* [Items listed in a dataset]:
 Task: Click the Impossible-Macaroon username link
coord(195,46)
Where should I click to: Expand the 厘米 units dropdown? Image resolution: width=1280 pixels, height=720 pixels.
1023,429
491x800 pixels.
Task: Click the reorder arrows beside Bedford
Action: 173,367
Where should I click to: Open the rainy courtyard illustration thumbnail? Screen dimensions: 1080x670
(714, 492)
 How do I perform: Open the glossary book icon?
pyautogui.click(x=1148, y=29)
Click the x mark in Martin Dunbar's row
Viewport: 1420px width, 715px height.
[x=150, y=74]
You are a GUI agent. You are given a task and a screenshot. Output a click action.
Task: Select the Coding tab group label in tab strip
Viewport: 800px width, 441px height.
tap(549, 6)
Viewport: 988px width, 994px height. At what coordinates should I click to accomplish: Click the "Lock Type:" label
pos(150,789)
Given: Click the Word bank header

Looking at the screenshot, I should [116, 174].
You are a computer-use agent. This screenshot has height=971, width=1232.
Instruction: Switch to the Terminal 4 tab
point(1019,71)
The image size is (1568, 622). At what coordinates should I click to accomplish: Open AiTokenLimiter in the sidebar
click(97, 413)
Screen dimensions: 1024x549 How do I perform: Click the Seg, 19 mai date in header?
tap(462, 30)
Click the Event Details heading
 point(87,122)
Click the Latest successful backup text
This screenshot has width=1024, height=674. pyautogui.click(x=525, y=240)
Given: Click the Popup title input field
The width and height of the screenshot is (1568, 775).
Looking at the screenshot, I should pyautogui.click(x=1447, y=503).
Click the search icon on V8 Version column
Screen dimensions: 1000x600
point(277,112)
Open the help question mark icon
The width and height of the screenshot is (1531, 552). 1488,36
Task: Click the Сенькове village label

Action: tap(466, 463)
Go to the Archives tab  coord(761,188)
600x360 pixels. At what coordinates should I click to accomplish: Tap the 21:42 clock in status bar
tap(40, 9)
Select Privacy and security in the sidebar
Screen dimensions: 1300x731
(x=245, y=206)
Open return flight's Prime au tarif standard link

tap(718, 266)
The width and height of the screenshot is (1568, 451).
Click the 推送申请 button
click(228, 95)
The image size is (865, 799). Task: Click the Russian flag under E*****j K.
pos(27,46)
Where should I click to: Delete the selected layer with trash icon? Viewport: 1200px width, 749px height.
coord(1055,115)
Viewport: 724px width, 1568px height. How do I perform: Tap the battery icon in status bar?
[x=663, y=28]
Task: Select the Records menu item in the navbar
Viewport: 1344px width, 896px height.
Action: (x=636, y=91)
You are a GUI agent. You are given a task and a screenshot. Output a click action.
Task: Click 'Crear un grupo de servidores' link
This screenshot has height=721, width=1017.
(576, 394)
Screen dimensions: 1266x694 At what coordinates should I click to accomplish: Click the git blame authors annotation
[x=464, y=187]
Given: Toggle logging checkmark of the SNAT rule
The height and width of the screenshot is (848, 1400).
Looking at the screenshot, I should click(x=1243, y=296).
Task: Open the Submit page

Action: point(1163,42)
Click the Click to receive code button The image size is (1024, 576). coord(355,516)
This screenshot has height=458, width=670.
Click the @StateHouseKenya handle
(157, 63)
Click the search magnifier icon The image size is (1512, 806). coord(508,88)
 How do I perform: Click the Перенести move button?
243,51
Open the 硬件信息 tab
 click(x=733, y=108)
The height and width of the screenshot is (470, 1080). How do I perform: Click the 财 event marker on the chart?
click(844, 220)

* [HOW TO COMPLETE THIS TASK]:
All of the records above are to be copied exactly.

* [EXERCISE OUTPUT]:
 Task: Click the Impossible-Macaroon username link
coord(195,46)
Where should I click to: Expand the 厘米 units dropdown? Image resolution: width=1280 pixels, height=720 pixels.
1023,429
491x800 pixels.
Task: Click the reorder arrows beside Bedford
Action: 173,367
Where should I click to: Open the rainy courtyard illustration thumbnail? Screen dimensions: 1080x670
(714, 492)
 How do I perform: Open the glossary book icon?
pyautogui.click(x=1148, y=29)
Click the x mark in Martin Dunbar's row
Viewport: 1420px width, 715px height.
[x=150, y=74]
You are a GUI agent. You are given a task and a screenshot. Output a click action.
Task: Select the Coding tab group label in tab strip
Viewport: 800px width, 441px height.
tap(549, 6)
Viewport: 988px width, 994px height. At what coordinates should I click to accomplish: Click the "Lock Type:" label
pos(150,789)
Given: Click the Word bank header

Looking at the screenshot, I should [116, 174].
You are a computer-use agent. This screenshot has height=971, width=1232.
Instruction: Switch to the Terminal 4 tab
point(1019,71)
The image size is (1568, 622). At what coordinates should I click to accomplish: Open AiTokenLimiter in the sidebar
click(97, 413)
Screen dimensions: 1024x549 How do I perform: Click the Seg, 19 mai date in header?
tap(462, 30)
Click the Event Details heading
 point(87,122)
Click the Latest successful backup text
This screenshot has width=1024, height=674. pyautogui.click(x=525, y=240)
Given: Click the Popup title input field
The width and height of the screenshot is (1568, 775).
Looking at the screenshot, I should pyautogui.click(x=1447, y=503).
Click the search icon on V8 Version column
Screen dimensions: 1000x600
point(277,112)
Open the help question mark icon
The width and height of the screenshot is (1531, 552). 1488,36
Task: Click the Сенькове village label

Action: tap(466, 463)
Go to the Archives tab  coord(761,188)
600x360 pixels. At what coordinates should I click to accomplish: Tap the 21:42 clock in status bar
tap(40, 9)
Select Privacy and security in the sidebar
Screen dimensions: 1300x731
(x=245, y=206)
Open return flight's Prime au tarif standard link

tap(718, 266)
The width and height of the screenshot is (1568, 451).
Click the 推送申请 button
click(228, 95)
The image size is (865, 799). Task: Click the Russian flag under E*****j K.
pos(27,46)
Where should I click to: Delete the selected layer with trash icon? Viewport: 1200px width, 749px height.
coord(1055,115)
Viewport: 724px width, 1568px height. How do I perform: Tap the battery icon in status bar?
[x=663, y=28]
Task: Select the Records menu item in the navbar
Viewport: 1344px width, 896px height.
Action: (x=636, y=91)
You are a GUI agent. You are given a task and a screenshot. Output a click action.
Task: Click 'Crear un grupo de servidores' link
This screenshot has height=721, width=1017.
(576, 394)
Screen dimensions: 1266x694 At what coordinates should I click to accomplish: Click the git blame authors annotation
[x=464, y=187]
Given: Toggle logging checkmark of the SNAT rule
The height and width of the screenshot is (848, 1400).
Looking at the screenshot, I should click(x=1243, y=296).
Task: Open the Submit page

Action: point(1163,42)
Click the Click to receive code button The image size is (1024, 576). coord(355,516)
This screenshot has height=458, width=670.
Click the @StateHouseKenya handle
(157, 63)
Click the search magnifier icon The image size is (1512, 806). coord(508,88)
 How do I perform: Click the Перенести move button?
243,51
Open the 硬件信息 tab
 click(x=733, y=108)
The height and width of the screenshot is (470, 1080). How do I perform: Click the 财 event marker on the chart?
click(844, 220)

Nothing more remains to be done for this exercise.